For each line in the data that includes "Select", make a copy.

Pixel coordinate grounding data:
_ _ _ _
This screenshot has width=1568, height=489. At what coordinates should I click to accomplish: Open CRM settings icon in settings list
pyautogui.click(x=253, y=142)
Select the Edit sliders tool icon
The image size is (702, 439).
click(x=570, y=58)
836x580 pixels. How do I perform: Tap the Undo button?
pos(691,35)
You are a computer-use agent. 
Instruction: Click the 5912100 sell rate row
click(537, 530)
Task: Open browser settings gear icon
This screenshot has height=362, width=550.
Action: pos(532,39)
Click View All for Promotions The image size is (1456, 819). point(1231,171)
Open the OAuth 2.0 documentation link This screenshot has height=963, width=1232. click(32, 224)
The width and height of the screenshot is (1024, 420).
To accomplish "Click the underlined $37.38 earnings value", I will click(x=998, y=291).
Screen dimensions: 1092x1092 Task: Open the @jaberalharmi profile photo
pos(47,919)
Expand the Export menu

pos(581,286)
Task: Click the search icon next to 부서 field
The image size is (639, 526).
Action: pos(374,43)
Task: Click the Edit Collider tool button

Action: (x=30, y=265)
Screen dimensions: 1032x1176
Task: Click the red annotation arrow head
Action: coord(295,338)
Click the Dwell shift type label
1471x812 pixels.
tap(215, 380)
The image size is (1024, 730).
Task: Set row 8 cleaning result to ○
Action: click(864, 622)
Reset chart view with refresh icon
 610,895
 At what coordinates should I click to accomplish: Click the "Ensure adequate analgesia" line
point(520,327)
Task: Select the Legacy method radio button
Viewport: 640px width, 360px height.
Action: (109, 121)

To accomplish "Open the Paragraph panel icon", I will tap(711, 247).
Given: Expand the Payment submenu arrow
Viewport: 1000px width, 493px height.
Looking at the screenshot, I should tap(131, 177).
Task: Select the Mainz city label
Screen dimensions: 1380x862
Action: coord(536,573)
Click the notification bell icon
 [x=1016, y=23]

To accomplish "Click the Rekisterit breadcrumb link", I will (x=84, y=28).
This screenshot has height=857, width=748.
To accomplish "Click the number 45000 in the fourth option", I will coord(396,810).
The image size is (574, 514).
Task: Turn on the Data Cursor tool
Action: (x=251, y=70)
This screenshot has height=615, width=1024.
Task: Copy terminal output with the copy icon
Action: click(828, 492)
_ _ _ _
- Solved exercise
Select the Edit sliders tool icon
Task: Select the Legacy method radio button
Task: Select the Mainz city label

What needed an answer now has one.